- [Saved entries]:
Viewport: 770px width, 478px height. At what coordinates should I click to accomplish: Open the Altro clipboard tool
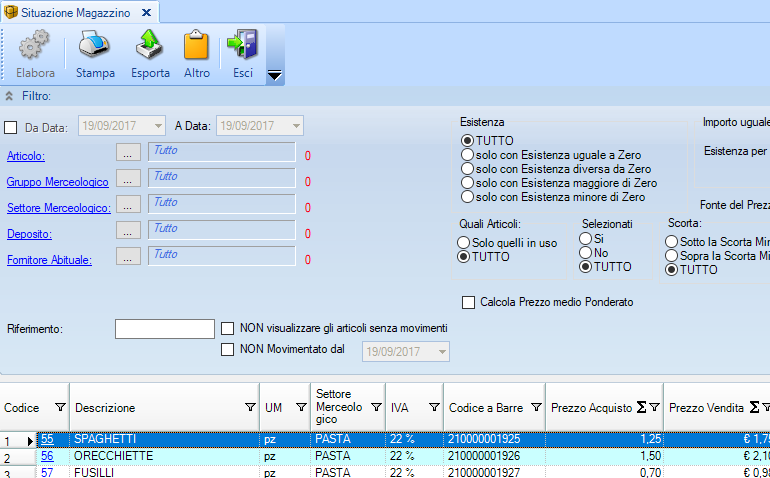tap(197, 47)
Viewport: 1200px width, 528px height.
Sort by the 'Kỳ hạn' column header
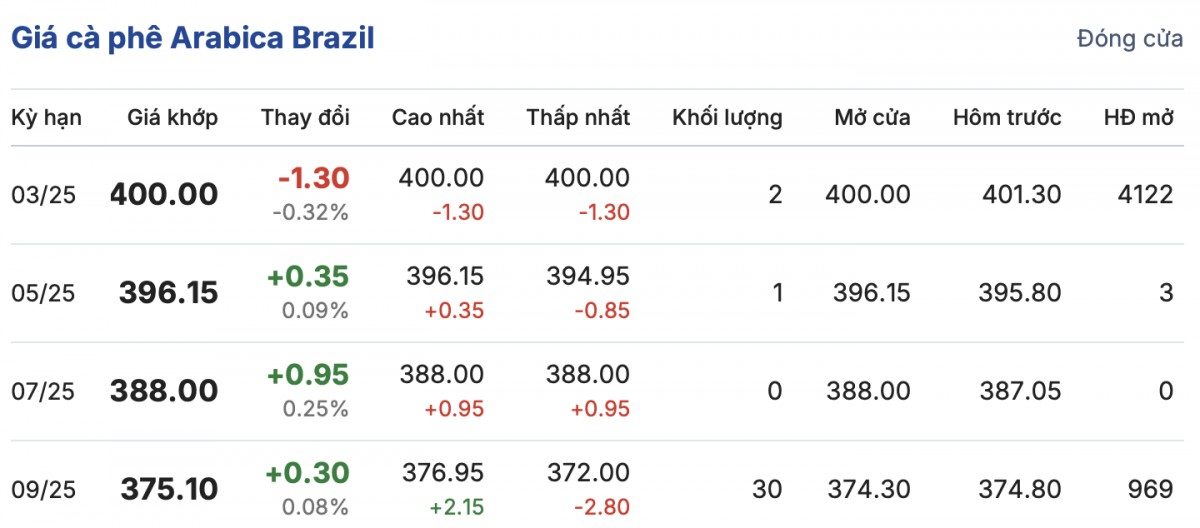(x=46, y=118)
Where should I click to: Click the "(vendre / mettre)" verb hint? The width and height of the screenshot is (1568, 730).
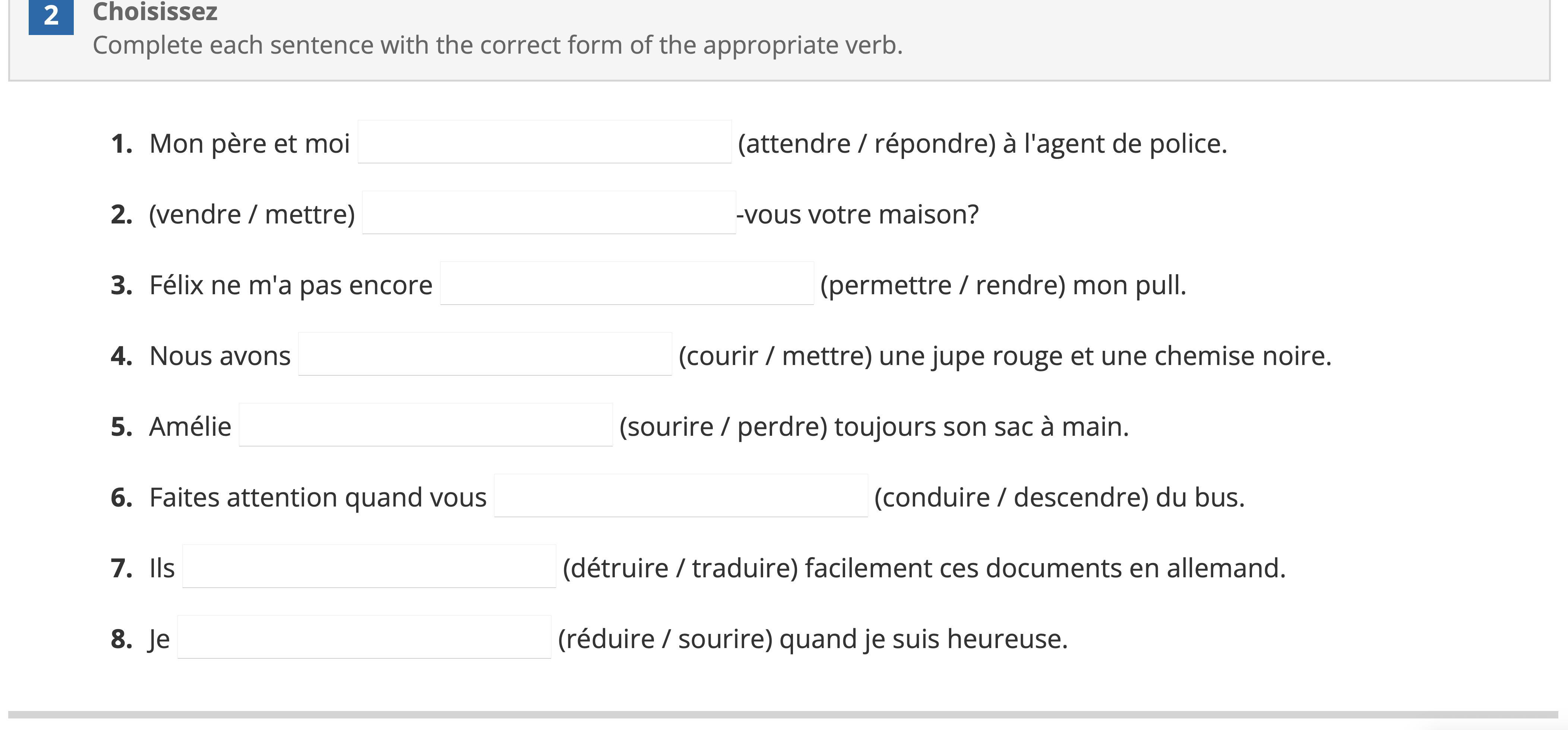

- [WHAT YOU NEED TO DO]: The range to copy runs from the line with "Viewport: 1200px width, 528px height." to the last line of the entries, both included; copy it exactly and leave out the pictures.

- [RESPONSE FOR THIS EXERCISE]:
Viewport: 1200px width, 528px height.
Sort by the 'Kỳ hạn' column header
(x=46, y=118)
Where should I click to: Click the "(vendre / mettre)" verb hint? The width and height of the screenshot is (1568, 730).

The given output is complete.